The documentation is equally clear with the phraseology, ‘where appropriate’. So, there isn’t the expectation that every young person in full-time learning in Wales at post 16 will undertake the Welsh baccalaureate. It has many advantages as a qualification—some of them around the employability skills that were referred to earlier in committee—and it does produce, for those who take it, perhaps a more rounded individual than somebody just undertaking an academic period of study, but it is not compulsory and it is down to the institution and the learner to decide whether or not they were going to undertake that qualification.

4.        Universities acceptance of the WBQ

In oral evidence to the Children, Young People and Education Committee on 18 October 2017, the Cabinet Secretary said in relation to universities’ acceptance of the WBQ:

We are actively working with universities across the United Kingdom for recognition of the Welsh bac, and you’ll be aware that the reformed Welsh bac, which now has a grading system similar to that of A-levels, attracts UCAS points […] there are many, many universities that will use the UCAS point scores from a Welsh bac as part of the offer. For other universities, if they don’t do that, they use the process of a Welsh bac as a way of differentiating Welsh students from other students, because our students undertaking this course have got a personal statement and an interview perspective that I believe sets them apart, because they’re able to demonstrate that, ‘Yes, I can cope with an academic load’, which is what our Russell Group universities are looking for—‘I can cope with an academic load, but I’m not just about the academic; I’ve got a whole range and set of skills that I can bring to this university on top of those grades.’ So, I think we need to look at it in the round, at what it offers students.

She subsequently wrote to the Committee on 31 October 2017 stating:

In May, I wrote to all university Vice Chancellors to seek assurance that their institutions would accept the reformed Welsh Baccalaureate - Advanced Skills Challenge Certificate (WBQ) as part of their future entry requirements or as part of an alternative offer. My officials are working with universities, including the Russell Group universities, to make sure that Welsh learners taking the WBQ are not disadvantaged when it comes to entry onto HE courses.

Universities, including Oxford and Cambridge, are clear that they value the WBQ and are taking an increasingly flexible approach to recognising it in their offers. The majority of HE institutions broadly recognise the WBQ as an appropriate qualification, although some universities and courses do not count it towards their entry requirements.

5.       Review of the WBQ

In her written evidence to the Children, Young People and Education Committee on 18 October 2017, the Cabinet Secretary said

A thematic Review by Estyn is underway to review English, Welsh, Mathematics and Mathematics – Numeracy GCSEs and the Welsh Baccalaureate. Key areas covered will be learners’ well-being, the learning experience (including looking at changes to curriculum organisation to implement the new GCSEs) and leadership and management (including processes for managing change and for tracking and monitoring learner progress).

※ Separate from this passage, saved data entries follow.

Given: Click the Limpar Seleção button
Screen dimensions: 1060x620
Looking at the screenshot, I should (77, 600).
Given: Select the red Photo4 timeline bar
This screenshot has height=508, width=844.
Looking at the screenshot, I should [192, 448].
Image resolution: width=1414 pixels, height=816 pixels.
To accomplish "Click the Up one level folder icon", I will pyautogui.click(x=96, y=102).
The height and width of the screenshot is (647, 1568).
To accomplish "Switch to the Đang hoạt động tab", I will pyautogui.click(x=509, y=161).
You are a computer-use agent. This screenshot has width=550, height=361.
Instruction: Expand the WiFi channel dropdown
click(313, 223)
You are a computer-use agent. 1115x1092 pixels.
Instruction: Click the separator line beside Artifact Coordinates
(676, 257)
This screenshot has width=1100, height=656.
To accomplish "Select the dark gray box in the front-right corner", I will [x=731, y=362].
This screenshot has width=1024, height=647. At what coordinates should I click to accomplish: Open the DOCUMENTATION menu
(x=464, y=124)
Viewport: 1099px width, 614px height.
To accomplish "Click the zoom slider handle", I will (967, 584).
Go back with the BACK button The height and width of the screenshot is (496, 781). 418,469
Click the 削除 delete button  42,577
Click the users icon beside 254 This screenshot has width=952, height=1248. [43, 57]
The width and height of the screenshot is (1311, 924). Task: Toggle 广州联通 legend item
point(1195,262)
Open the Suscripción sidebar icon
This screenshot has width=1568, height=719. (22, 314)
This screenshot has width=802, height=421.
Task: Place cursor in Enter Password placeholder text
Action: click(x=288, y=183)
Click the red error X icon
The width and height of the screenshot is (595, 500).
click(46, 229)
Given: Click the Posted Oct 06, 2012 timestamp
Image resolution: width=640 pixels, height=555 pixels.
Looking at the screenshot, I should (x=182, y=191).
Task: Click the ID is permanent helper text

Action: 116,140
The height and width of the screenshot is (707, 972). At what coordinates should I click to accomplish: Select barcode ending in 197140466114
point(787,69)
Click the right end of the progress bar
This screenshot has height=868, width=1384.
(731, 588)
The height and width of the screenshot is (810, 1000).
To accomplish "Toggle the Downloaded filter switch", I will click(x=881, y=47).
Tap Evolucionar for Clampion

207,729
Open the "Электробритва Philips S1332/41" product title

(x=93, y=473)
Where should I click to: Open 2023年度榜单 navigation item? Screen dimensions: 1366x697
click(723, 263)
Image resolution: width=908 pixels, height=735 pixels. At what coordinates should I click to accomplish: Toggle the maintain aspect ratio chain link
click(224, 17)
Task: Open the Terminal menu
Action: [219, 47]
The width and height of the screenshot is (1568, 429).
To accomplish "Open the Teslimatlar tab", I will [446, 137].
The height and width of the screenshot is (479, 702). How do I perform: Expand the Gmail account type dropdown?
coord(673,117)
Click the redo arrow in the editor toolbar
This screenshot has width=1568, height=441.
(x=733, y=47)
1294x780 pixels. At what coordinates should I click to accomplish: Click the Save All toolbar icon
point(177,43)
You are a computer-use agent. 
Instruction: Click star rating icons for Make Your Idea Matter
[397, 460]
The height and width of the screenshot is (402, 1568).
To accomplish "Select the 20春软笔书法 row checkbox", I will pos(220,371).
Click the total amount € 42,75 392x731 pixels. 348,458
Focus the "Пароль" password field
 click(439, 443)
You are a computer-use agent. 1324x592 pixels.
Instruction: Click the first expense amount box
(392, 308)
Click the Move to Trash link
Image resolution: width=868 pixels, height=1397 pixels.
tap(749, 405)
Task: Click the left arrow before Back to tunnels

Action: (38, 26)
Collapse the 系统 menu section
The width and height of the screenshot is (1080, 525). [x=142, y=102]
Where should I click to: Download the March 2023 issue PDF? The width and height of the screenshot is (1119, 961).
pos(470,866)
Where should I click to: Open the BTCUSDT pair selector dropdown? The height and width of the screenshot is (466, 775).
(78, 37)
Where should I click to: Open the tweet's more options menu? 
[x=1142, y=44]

Estyn’s remit letter for 2017/18 states that the report will focus on curriculum planning and implementation of the new GCSEs in English and Welsh languages and in mathematics and numeracy, and of the new Welsh Baccalaureate. It will include a look at approaches to examination entries.

The Cabinet Secretary also stated that Qualifications Wales has commissioned an independent review of the Skills Challenge Certificate and its place within the Welsh Baccalaureate. The review will evaluate the design and assessment model of the Skills Challenge Certificate at all levels.  Estyn is liaising with Qualifications Wales in the publication of their reports to help inform Estyn’s judgements when undertaking their review.

Qualifications Wales will be publishing their review in the autumn term.